Here a non-exhaustive list:
- 3 T-shirts (breathable)
- 5 pairs of underwear (warm and breathable)
- 1-2 long sleeved casual shirts (i.e. fleece)
- 2 trekking trousers – the ones you can zip off at the legs are perfect and can be used as shorts.
- 1 fleece jacket
- 1 thick jacket
- 1 waterproof jacket
- Warm hat, scarf and gloves
- Warm, long underwear
- 5-7 pairs of socks (warm and comfortable)
- 1 bathing suit
- 1 lightweight, fast drying towel
- Trekking boots or shoes; the most important is that you are comfortable in your shoes – avoid buying new boots/shoes that you will be wearing for the first time during the trip. They should be waterproof, light with a nonslip sole and should provide good ankle support.
- 1 pair of sandals
- A small toilet bag (avoid shampoo and liquid soap that don’t handle pressure changes well)
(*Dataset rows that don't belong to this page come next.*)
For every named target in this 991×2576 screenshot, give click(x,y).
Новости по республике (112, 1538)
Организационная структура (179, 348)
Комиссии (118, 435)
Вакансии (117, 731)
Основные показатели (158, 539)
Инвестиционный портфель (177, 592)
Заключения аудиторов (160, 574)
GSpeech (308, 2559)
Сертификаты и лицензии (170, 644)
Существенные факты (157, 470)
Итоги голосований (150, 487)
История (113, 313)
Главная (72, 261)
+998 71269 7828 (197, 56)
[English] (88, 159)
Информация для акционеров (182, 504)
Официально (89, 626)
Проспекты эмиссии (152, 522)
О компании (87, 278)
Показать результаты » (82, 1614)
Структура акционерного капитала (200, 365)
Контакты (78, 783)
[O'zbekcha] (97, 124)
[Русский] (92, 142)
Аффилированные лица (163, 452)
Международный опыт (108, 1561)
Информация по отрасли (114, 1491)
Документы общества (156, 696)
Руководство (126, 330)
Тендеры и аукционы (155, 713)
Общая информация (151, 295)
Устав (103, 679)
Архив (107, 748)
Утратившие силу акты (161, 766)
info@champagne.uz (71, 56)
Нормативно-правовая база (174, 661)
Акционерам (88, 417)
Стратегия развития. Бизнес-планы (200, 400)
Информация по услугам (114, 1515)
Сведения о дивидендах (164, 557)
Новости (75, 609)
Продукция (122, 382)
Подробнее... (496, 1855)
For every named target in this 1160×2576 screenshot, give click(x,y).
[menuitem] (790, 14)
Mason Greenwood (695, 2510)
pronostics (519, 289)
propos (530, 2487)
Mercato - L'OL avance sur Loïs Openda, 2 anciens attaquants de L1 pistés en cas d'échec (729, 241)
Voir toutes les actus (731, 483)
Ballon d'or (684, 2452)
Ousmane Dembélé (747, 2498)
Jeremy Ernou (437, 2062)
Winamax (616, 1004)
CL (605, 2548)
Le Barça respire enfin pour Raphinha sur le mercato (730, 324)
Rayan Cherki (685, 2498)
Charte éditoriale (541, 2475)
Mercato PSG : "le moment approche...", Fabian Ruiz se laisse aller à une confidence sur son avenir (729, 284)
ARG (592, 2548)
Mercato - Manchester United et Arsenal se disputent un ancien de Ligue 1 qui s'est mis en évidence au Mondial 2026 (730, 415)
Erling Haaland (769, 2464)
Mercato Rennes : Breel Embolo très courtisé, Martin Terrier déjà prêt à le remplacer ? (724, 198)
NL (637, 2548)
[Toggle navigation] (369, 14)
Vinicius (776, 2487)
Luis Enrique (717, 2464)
- A good pair of sunglasses (protection 3 is recommended as a minimum and 4 for treks above 4000m/13.120ft)
- Sunscreen (high protection) and special lip protection
- Insect repellent
- Head torch (don’t forget extra batteries)
- Water flask
- Walking cane (for trekking)
- Toilet paper
- Extra pair of shoelaces
- Travel sewing kit
- A small Swiss knife (don’t forget to put this in your checked luggage during air travel)
- Wet wipes
- Survival blanket
- A big plastic bag to cover your bag for rain protection
- A lighter (to burn toilet paper – with caution)
- A copy of your passport and other important documents
- Sleeping bag – choose a good sleeping bag that goes to -15°C/5°F and don’t forget a liner
- Personal first aid kit (a group first aid kit will be provided but should only be used in case of emergency)
NB: You might not need all of the above mentioned material and you should adjust the list to your particular tour.
You should divide our belongings into 2 bags; a backpack in which you will carry the things you need during the day and a second bigger bag which you will have access to in the evenings and mornings. During the tour your luggage can be transported by car, bus, mules etc. and should be adapted to these transport conditions. Lipiko Tours cannot be held responsible in case of wear and tear.
Unfortunately dishonest people can be found everywhere so you should always take care of your luggage and personal documents. Where available we suggest you use the safety boxes in the hotels. Lipiko Tours cannot be held responsible in case of any loss of property.